»»
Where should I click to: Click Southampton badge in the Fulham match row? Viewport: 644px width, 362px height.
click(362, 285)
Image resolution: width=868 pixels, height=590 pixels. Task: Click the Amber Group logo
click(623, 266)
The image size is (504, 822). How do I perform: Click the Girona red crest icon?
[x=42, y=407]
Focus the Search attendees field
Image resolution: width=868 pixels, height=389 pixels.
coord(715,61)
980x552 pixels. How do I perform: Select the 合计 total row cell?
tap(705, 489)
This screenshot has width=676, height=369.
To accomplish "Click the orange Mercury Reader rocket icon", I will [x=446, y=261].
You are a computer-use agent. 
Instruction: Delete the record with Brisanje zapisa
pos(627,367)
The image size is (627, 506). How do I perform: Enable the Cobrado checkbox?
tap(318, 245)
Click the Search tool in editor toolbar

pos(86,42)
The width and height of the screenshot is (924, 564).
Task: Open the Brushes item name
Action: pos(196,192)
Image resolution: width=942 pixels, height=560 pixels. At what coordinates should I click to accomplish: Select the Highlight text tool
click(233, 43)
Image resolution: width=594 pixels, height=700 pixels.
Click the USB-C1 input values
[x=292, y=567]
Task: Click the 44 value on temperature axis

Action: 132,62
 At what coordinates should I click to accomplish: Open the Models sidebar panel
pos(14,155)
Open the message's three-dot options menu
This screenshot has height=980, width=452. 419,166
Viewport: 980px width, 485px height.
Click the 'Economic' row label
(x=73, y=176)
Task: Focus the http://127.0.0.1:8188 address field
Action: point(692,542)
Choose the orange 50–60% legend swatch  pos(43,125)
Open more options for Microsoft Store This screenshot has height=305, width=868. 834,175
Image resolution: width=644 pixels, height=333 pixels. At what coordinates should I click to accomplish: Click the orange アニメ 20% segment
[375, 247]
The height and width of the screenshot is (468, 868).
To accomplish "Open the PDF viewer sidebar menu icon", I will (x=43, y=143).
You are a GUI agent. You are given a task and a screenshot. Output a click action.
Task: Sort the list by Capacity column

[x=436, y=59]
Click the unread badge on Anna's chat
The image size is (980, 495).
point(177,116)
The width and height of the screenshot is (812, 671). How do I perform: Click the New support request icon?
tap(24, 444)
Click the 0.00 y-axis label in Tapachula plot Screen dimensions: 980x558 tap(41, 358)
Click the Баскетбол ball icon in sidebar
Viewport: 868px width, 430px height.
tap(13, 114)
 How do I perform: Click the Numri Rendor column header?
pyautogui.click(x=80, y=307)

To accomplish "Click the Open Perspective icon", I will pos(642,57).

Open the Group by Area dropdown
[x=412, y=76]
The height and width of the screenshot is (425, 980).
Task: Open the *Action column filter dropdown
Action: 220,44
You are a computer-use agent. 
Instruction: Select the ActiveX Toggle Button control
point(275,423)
««
* **What this task involves**
Only the lines from the one with "Click the 0.00" to the end of the listing are wanted. Print them exactly, keeping both ends.

* **Response area**
Click the 0.00 y-axis label in Tapachula plot Screen dimensions: 980x558 tap(41, 358)
Click the Баскетбол ball icon in sidebar
Viewport: 868px width, 430px height.
tap(13, 114)
 How do I perform: Click the Numri Rendor column header?
pyautogui.click(x=80, y=307)

To accomplish "Click the Open Perspective icon", I will pos(642,57).

Open the Group by Area dropdown
[x=412, y=76]
The height and width of the screenshot is (425, 980).
Task: Open the *Action column filter dropdown
Action: 220,44
You are a computer-use agent. 
Instruction: Select the ActiveX Toggle Button control
point(275,423)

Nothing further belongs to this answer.